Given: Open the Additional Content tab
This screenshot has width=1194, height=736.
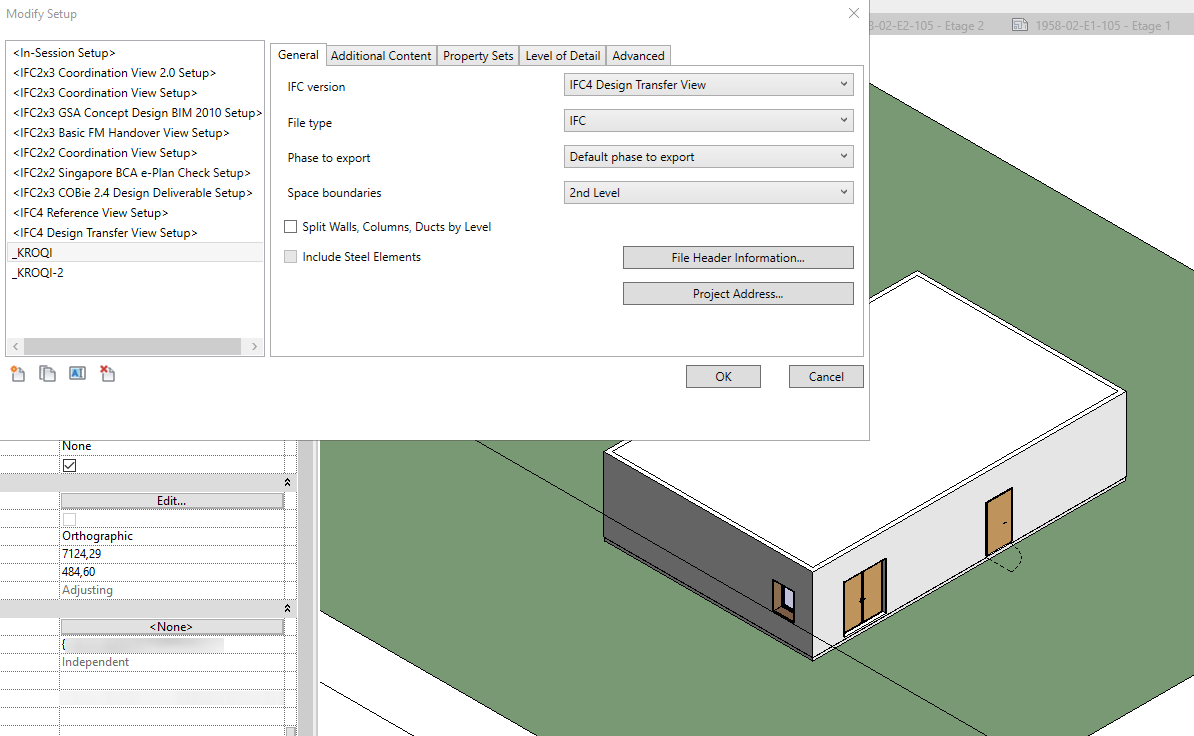Looking at the screenshot, I should [x=381, y=55].
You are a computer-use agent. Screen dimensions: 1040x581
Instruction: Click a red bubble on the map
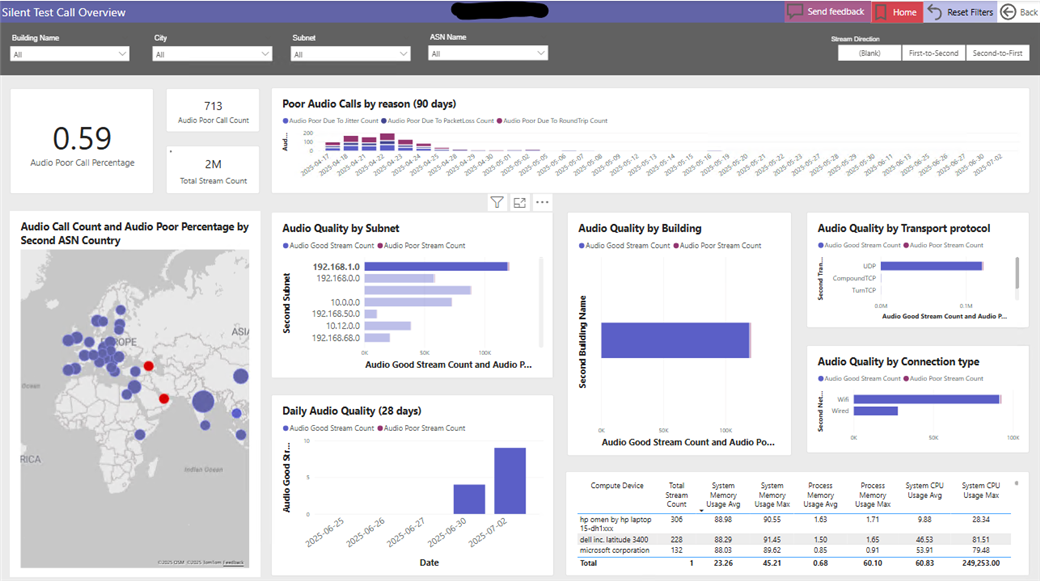coord(150,367)
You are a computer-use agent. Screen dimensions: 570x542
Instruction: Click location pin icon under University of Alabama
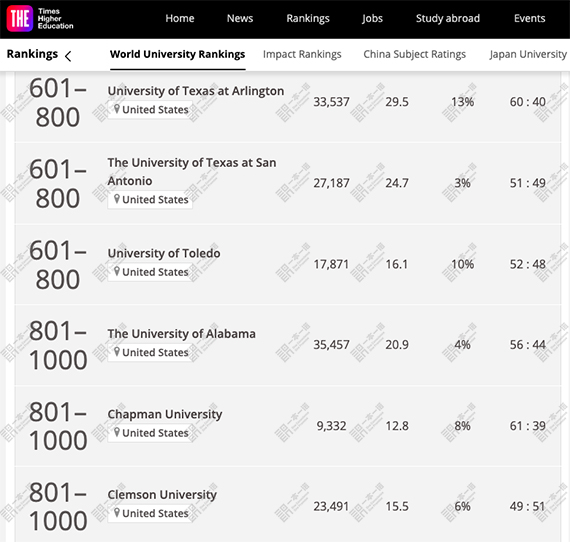[117, 352]
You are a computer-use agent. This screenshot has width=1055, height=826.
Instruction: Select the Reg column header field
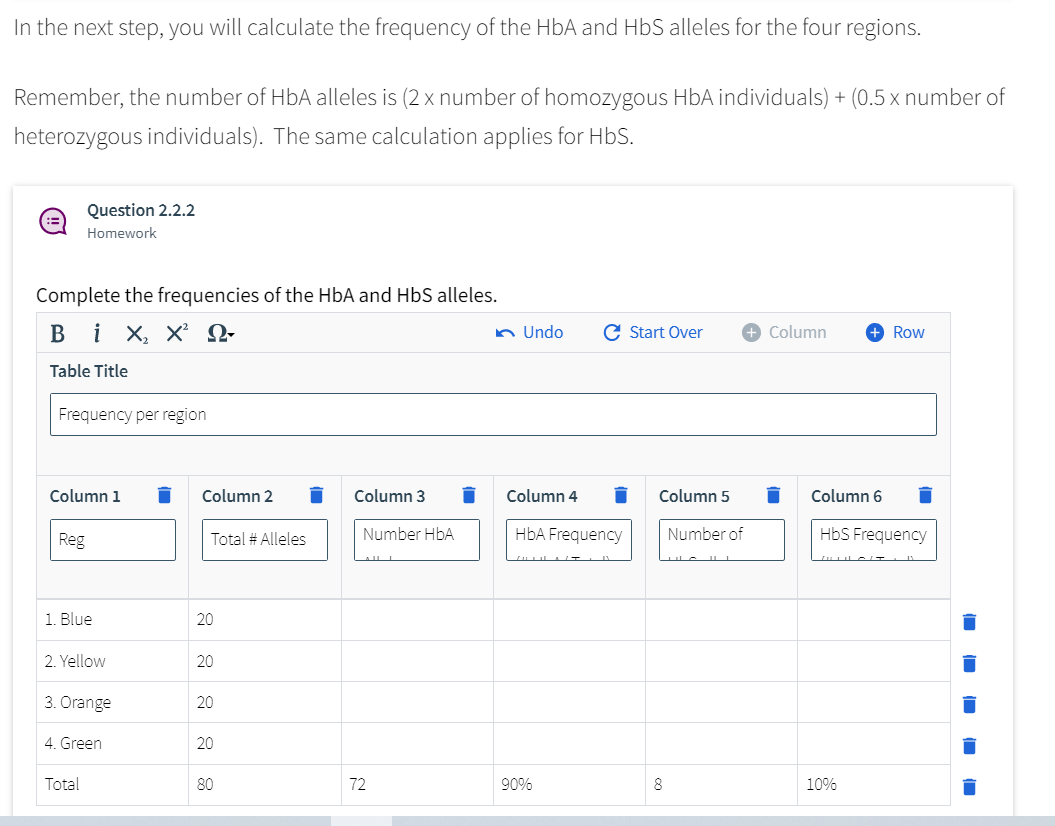[112, 539]
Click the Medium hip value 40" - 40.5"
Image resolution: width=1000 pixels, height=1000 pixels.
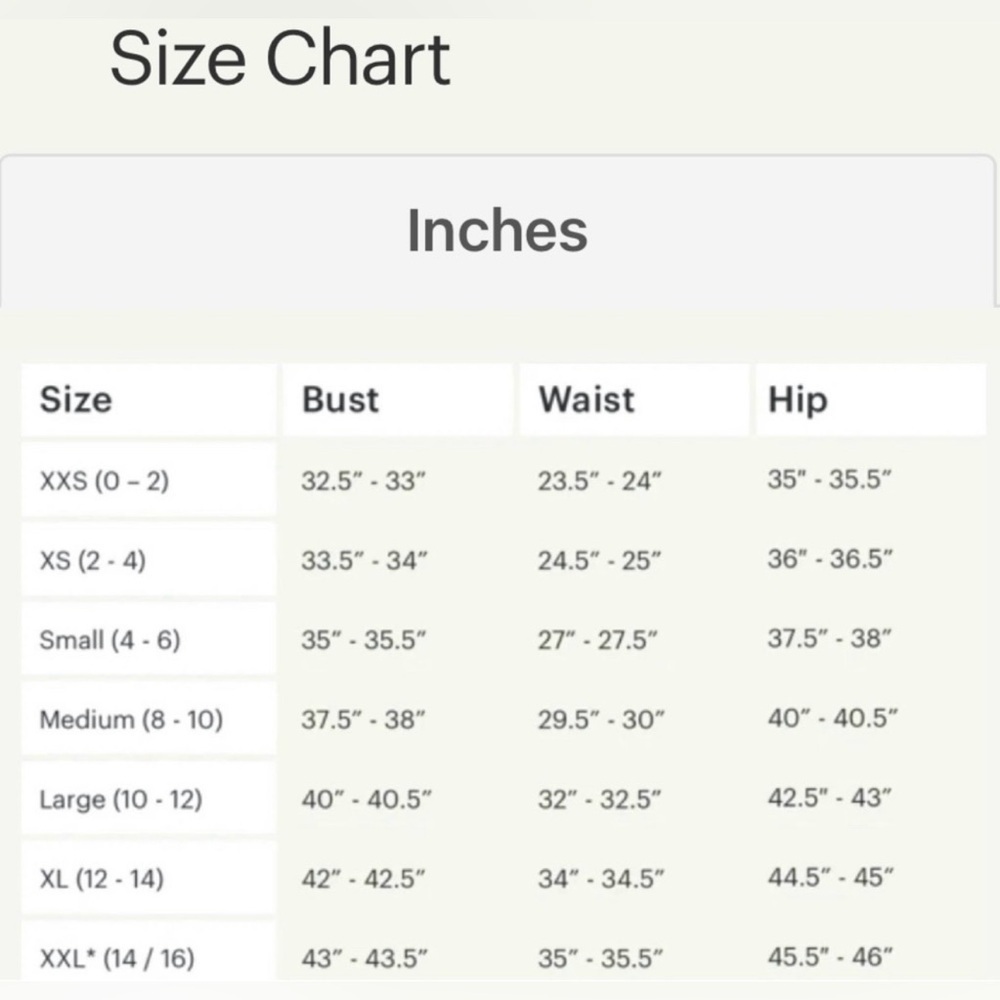pos(832,718)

Exercise objective
For every line of the listing above that contains "agent", add one, and report the final tally with no other words.

Your solution
3